Durante o processo de reabilitação, Rebelo de Andrade teve de “lidar com algumas surpresas”, como um poço encontrado por detrás de um vão e restos mortais enterrados a cerca de 30 centímetros num dos pátios da igreja. “Já se esperava que os trabalhos de arqueologia detetassem ossadas, mas houve duas coisas surpreendentes. Que algumas estivessem a 30 centímetros de profundidade, e não a um metro e meio como seria normal, o que sugere que a cota daquela área fosse mais alta do que hoje. E que num espaço de 12 metros quadrados tenham aparecido ossadas de mais de 180 pessoas, o que está a ser estudado por arqueólogos forenses.”
Um momento insólito deu-se em janeiro de 2018, quando os operários abriram uma parede de tabique e encontraram um baú com uma múmia. Inicialmente, pensava-se que o achado correspondesse aos restos mortais da madre superiora do Convento da Anunciada por volta de 1600. Segundo Rebelo de Andrade, percebeu-se mais tarde que serão de um dos juízes da Casa dos Vinte e Quatro.
Mesa de madeira da Casa dos Vinte e Quatro
Anexo à Igreja de São José dos Carpinteiros, e a ela ligado, está um edifício onde depois o Terramoto de 1755 funcionou a Casa dos Vinte e Quatro. A entrada faz-se pelo número 53 da Rua da Fé, uma artéria esconsa que vai dar à Rua de São José. A Casa dos Vinte e Quatro tinha sido criada em 1383 pelo Mestre de Avis (futuro D. João I) e conheceu diversas composições até ser extinta em 1834. Era uma assembleia municipal com poder deliberativo e permitia que o governo da cidade tivesse a participação das corporações, ou ofícios, da cidade.
Reuniam-se à volta de uma mesa de madeira com 24 gavetas, que agora também se apresenta restaurada. “É uma mesa muito bonita com estrutura indo-portuguesa e sobretudo um enorme significado histórico”, recordou Rebelo de Andrade.
A intervenção em todo o espaço foi possível através de um apoio de mais de 400 mil euros que o município atribuiu à Irmandade de São José dos Carpinteiros.
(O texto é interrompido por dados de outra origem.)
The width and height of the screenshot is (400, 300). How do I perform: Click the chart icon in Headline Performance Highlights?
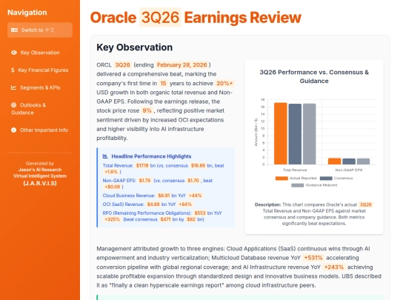click(x=105, y=156)
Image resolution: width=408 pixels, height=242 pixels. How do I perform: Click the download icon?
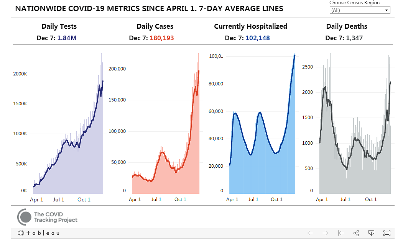click(x=371, y=233)
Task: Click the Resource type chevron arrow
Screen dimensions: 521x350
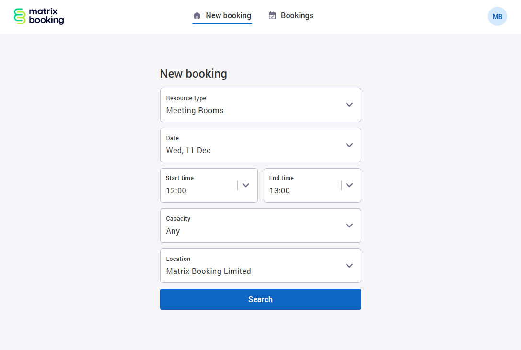Action: tap(349, 105)
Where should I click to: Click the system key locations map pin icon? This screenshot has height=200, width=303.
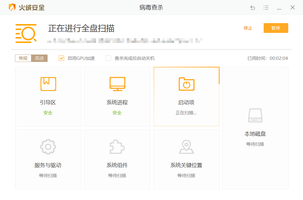[x=187, y=147]
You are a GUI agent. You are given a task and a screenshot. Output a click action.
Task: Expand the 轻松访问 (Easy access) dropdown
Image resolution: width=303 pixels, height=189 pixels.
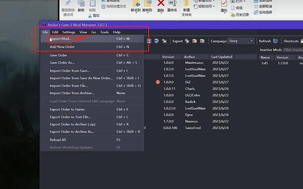(214, 6)
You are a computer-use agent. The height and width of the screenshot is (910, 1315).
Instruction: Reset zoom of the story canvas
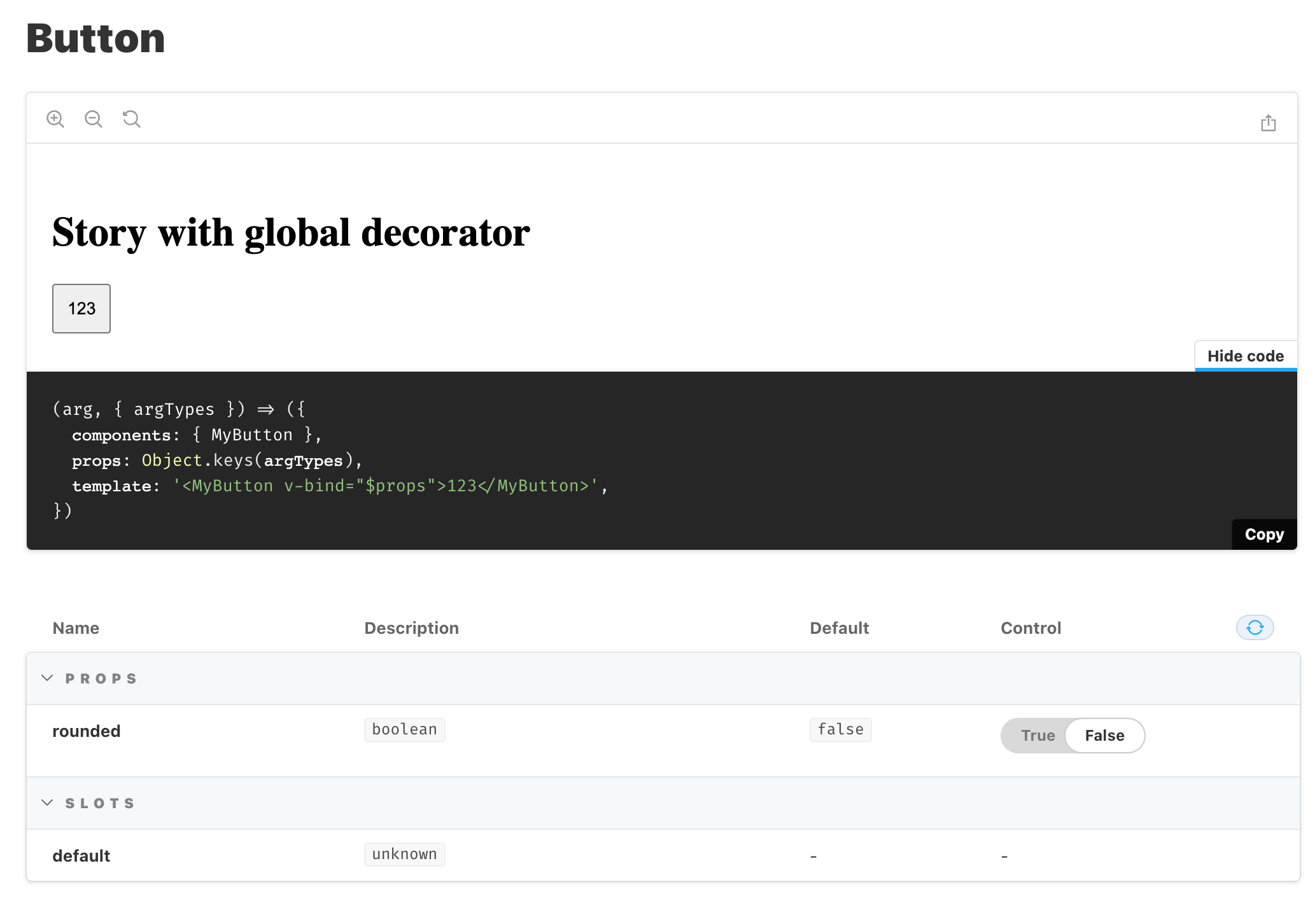[131, 119]

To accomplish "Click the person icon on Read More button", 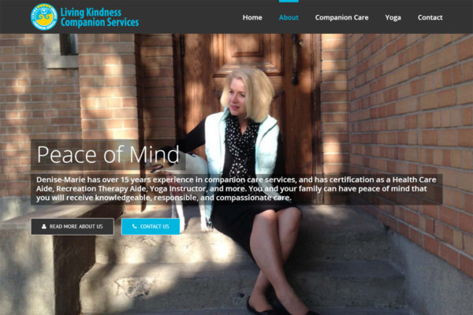I will [44, 226].
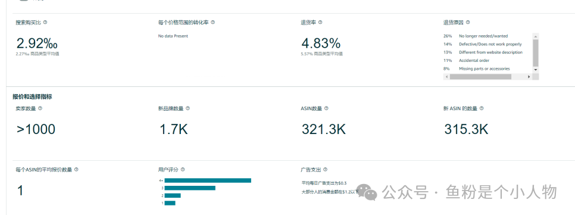The width and height of the screenshot is (575, 215).
Task: Select the 4+ rating bar in 用户评分 chart
Action: point(208,180)
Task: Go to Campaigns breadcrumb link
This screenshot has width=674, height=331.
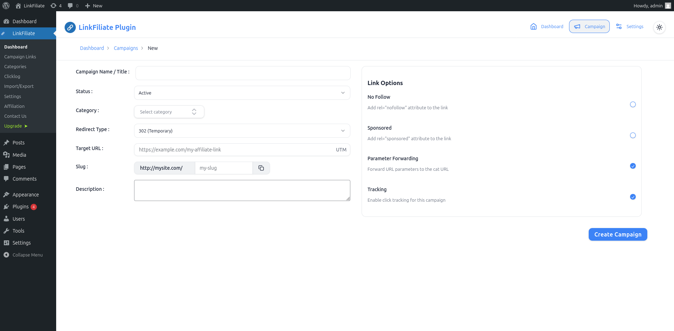Action: click(126, 48)
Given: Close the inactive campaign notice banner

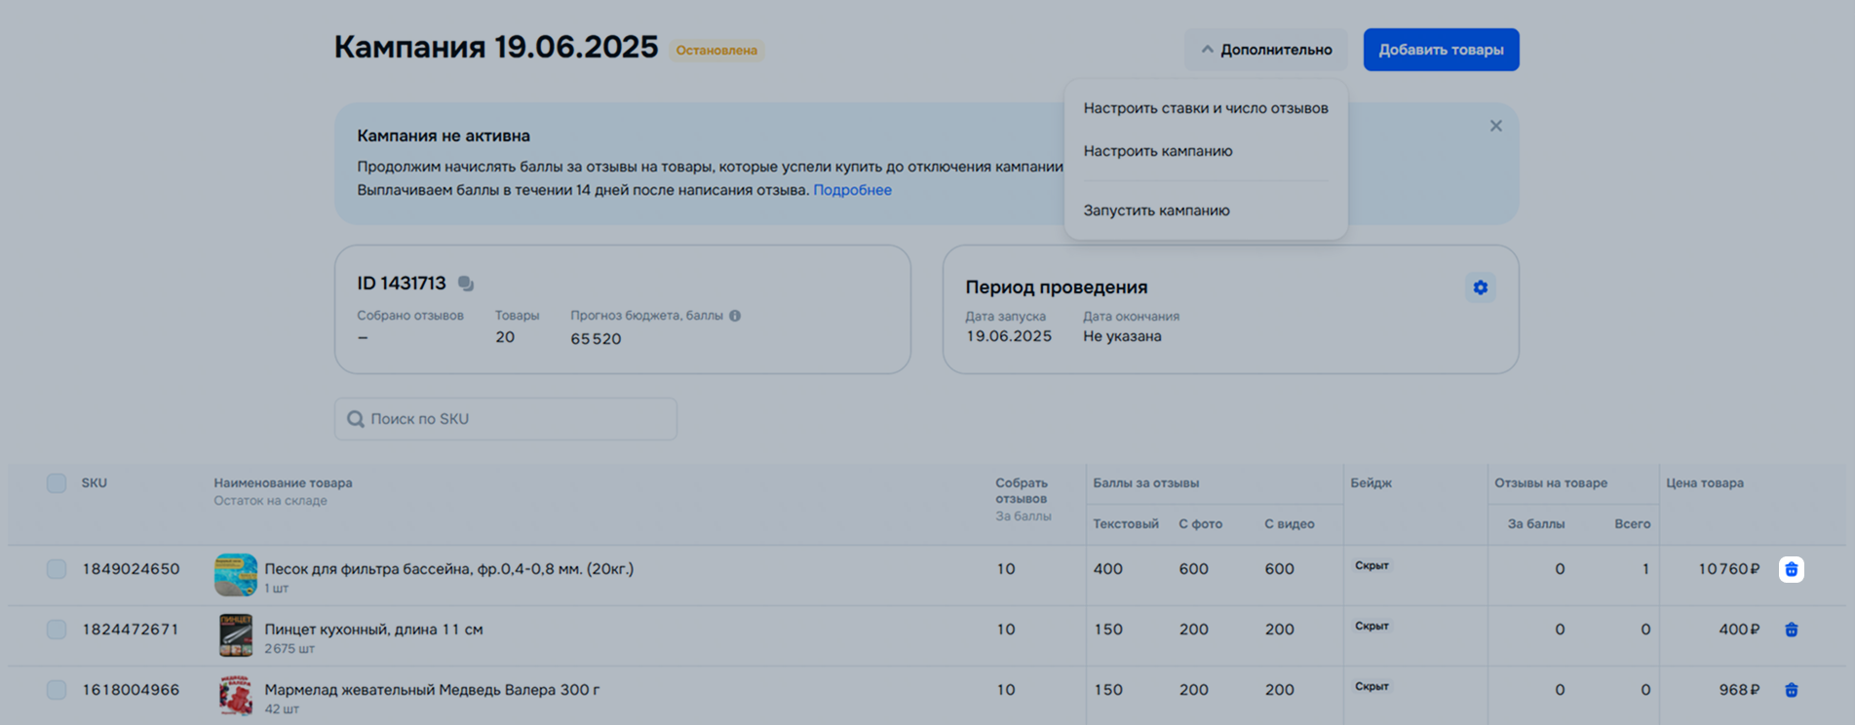Looking at the screenshot, I should coord(1495,126).
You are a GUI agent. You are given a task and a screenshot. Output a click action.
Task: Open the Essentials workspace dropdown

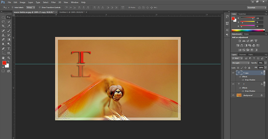click(x=257, y=8)
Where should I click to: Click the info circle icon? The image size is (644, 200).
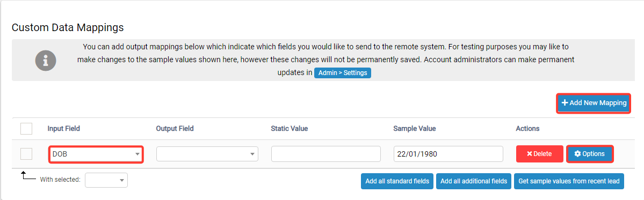pyautogui.click(x=45, y=61)
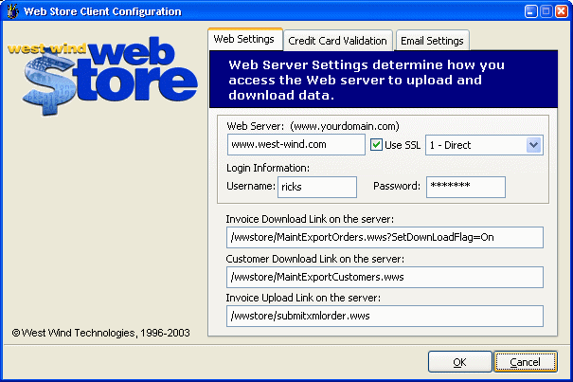Maximize the Web Store Client window
Screen dimensions: 573x382
coord(538,11)

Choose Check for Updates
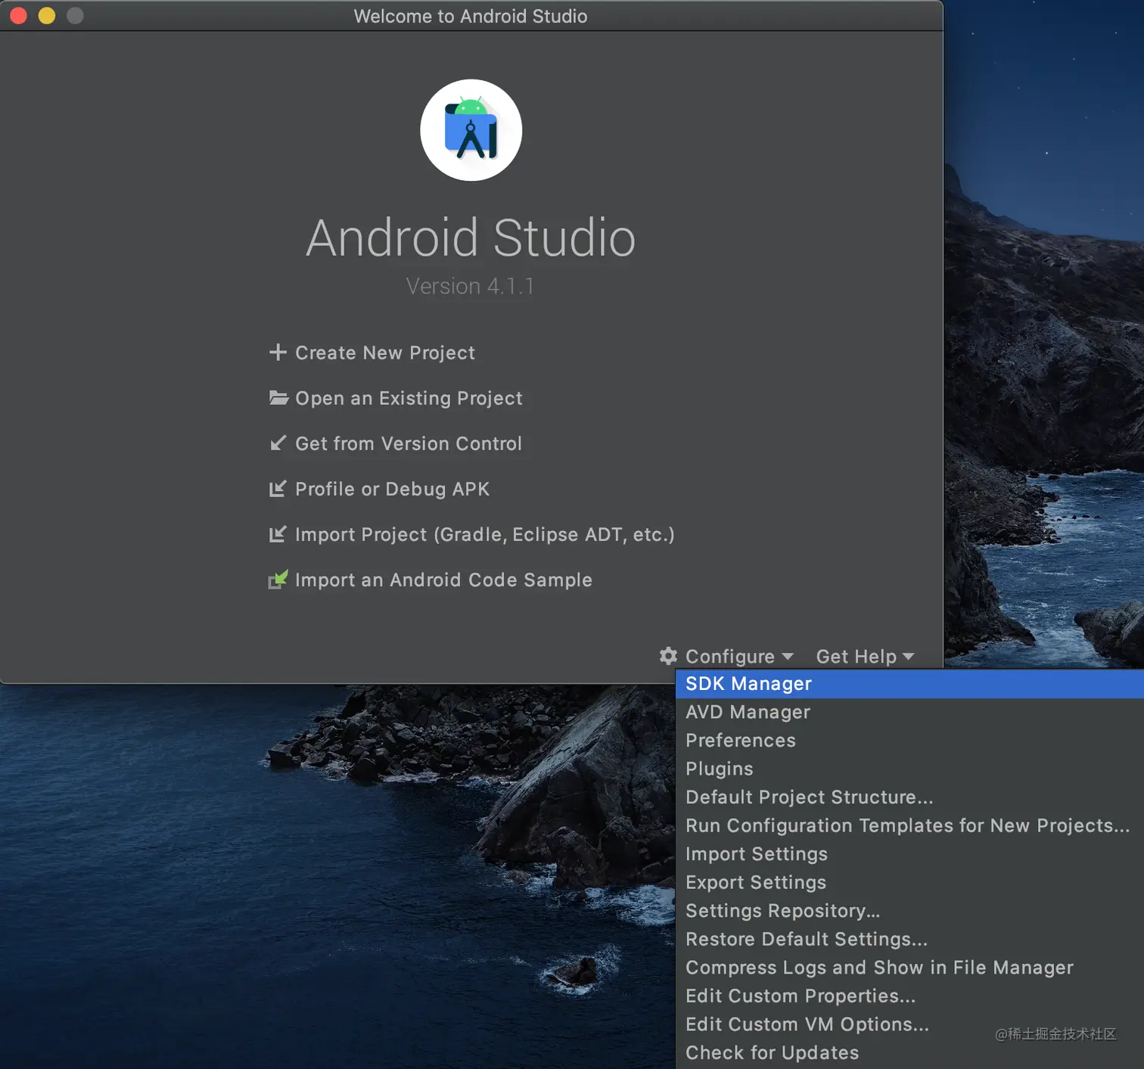[x=772, y=1052]
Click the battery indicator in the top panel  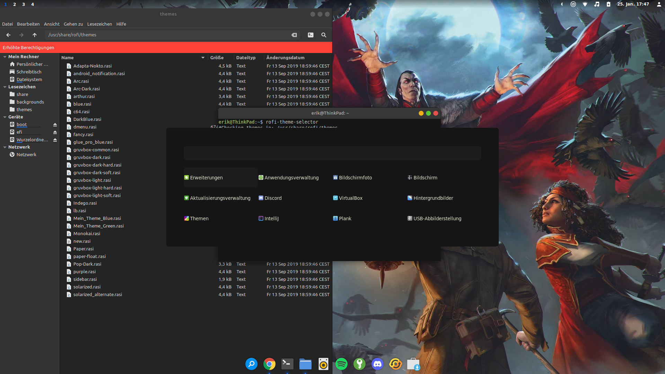click(x=608, y=5)
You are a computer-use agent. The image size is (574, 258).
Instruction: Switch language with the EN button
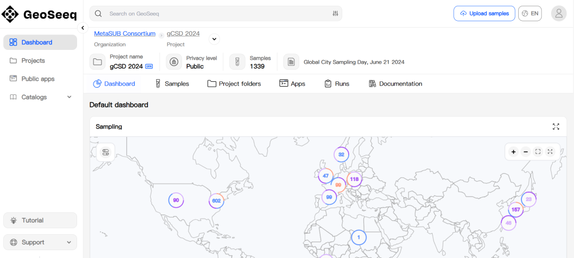pyautogui.click(x=530, y=14)
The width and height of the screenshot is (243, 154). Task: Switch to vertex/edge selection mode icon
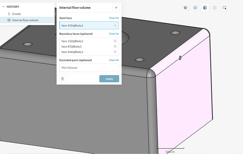tap(214, 8)
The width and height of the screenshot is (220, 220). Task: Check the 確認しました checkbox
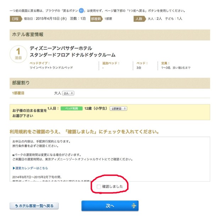point(99,186)
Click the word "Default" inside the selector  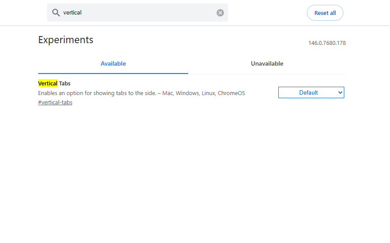[308, 92]
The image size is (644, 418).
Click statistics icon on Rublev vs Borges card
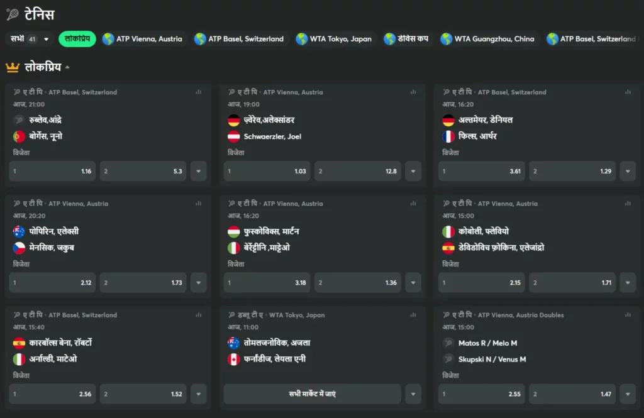(199, 92)
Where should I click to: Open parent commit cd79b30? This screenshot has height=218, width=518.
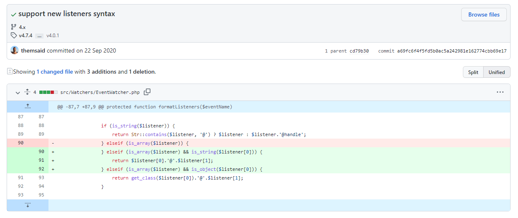[359, 51]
A reabertura do templo chegou a estar marcada para 19 de março, mas tal não se verificou devido à pandemia. “Não é uma espaço grandioso, mas tem um simbolismo tremendo”, justificou Sá Fernandes. “Passará a ser gerido pela Câmara e pela Irmandade e o objetivo é fazermos ali exposições de longa duração sobre os ofícios da cidade.”
O evento desta sexta-feira corresponde a uma reabertura temporária da igreja, esperando-se que o culto contínuo regresse em breve. Para já, e desde há cerca de dois anos, o prior tem celebrado missa numa outra Igreja de São José, esta no Largo da Anunciada, a poucos minutos de distância da Rua de São José.